[mabinty]

Dear all!

I m about to simulate half of a symmetric 2D 1x1m2 domain, with hot air entering from an inlet in the floor. The sides are open (ambient air can enter). My interest lays in the heat transfer to the ceiling at steady state. Unfortunately I m not able to reach a steady state as the velocities in the domain constantly increase over simulation time (total time 400s). Another strange fact is a min temperature in the air region slightly below ambient temperature (see log data). I observed that the increase in velocity is smaller with finer mesh (hex mesh) but still there. Below some specifications of my set-up are posted.

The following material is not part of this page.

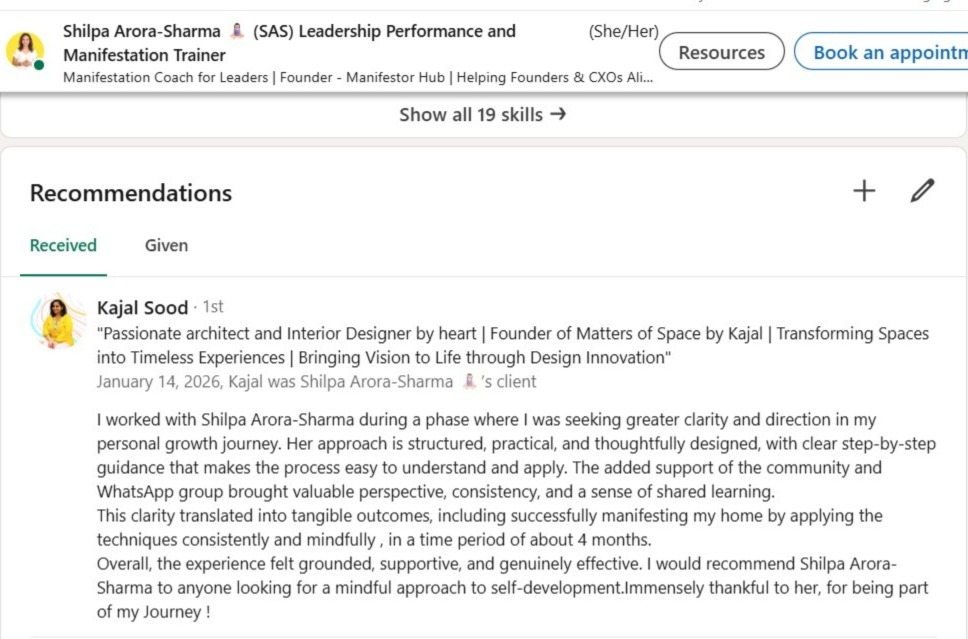The image size is (968, 639).
Task: Switch to the Received recommendations tab
Action: click(x=63, y=245)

I would greatly appreciate your comments. Thanks in advance!
Aram

--- discretization schemes and solver settings ---

taken from default settings

--- BC for the air region ---

_U
inlet: fixedValue uniform (0 0.8 0);
floor: fixedValue uniform (0 0 0);
air_to_ceiling: fixedValue uniform (0 0 0);
minX: symmetryPlane;
maxX: pressureDirectedInletOutletVelocity;
inletDirection uniform (1 0 0);
value uniform (0 0 0);

_T
internalField: uniform 293;
inlet: fixedValue uniform 473;
floor: zeroGradient
air_to_ceiling: solidWallMixedTemperatureCoupled;
neighbourRegionName ceiling;
neighbourPatchName ceiling_to_air;
neighbourFieldName T;
K K;
value uniform 293;
minX: symmetryPlane;
maxX: inletOutlet;
inletValue uniform 293;
value uniform 293;

_epsilon (for standard k-eps): initial value 0.002;
inlet: fixedValue uniform 0.002;
zeroGradient for all other boundaries

_k (for standard k-eps): initial value 0.01;
inlet: fixedValue uniform 0.01;
zeroGradient for all other boundaries

_pd
maxX: zeroGradient;
fixedFluxBuoyantPressure uniform 0; for all other boundaries

_p
initial value 100000
inlet: zeroGradient
floor and air_to_ceiling: calculated
minX: symmetryPlane;
maxX: fixedValue uniform 100000;

--- log data from the last time step ---

Solving for fluid region air
diagonal: Solving for rho, Initial residual = 0, Final residual = 0, No Iterations 0
DILUPBiCG: Solving for h, Initial residual = 1.271221e-06, Final residual = 6.479811e-08, No Iterations 1
Min/max T:min(T) [0 0 0 1 0 0 0] 292.4249 max(T) [0 0 0 1 0 0 0] 473
GAMG: Solving for pd, Initial residual = 0.3610631, Final residual = 0.0001952987, No Iterations 1
GAMG: Solving for pd, Initial residual = 0.0002406985, Final residual = 9.19176e-06, No Iterations 2
diagonal: Solving for rho, Initial residual = 0, Final residual = 0, No Iterations 0
time step continuity errors (air): sum local = 4.091744e-10, global = 1.526135e-10, cumulative = 7.550246e-05
GAMG: Solving for pd, Initial residual = 0.3604305, Final residual = 0.0001962409, No Iterations 1
GAMG: Solving for pd, Initial residual = 0.0002416951, Final residual = 5.678556e-07, No Iterations 6
diagonal: Solving for rho, Initial residual = 0, Final residual = 0, No Iterations 0
time step continuity errors (air): sum local = 2.535464e-11, global = -8.27864e-12, cumulative = 7.550245e-05
DILUPBiCG: Solving for epsilon, Initial residual = 5.23003e-06, Final residual = 1.120886e-08, No Iterations 2
DILUPBiCG: Solving for k, Initial residual = 6.230139e-06, Final residual = 2.278377e-08, No Iterations 2

Solving for solid region ceiling
DICPCG: Solving for T, Initial residual = 5.053041e-07, Final residual = 5.053041e-07, No Iterations 0
DICPCG: Solving for T, Initial residual = 5.05303e-07, Final residual = 5.05303e-07, No Iterations 0
Min/max T:min(T) [0 0 0 1 0 0 0] 293 max(T) [0 0 0 1 0 0 0] 295.2498
ExecutionTime = 13231.56 s ClockTime = 13290 s

End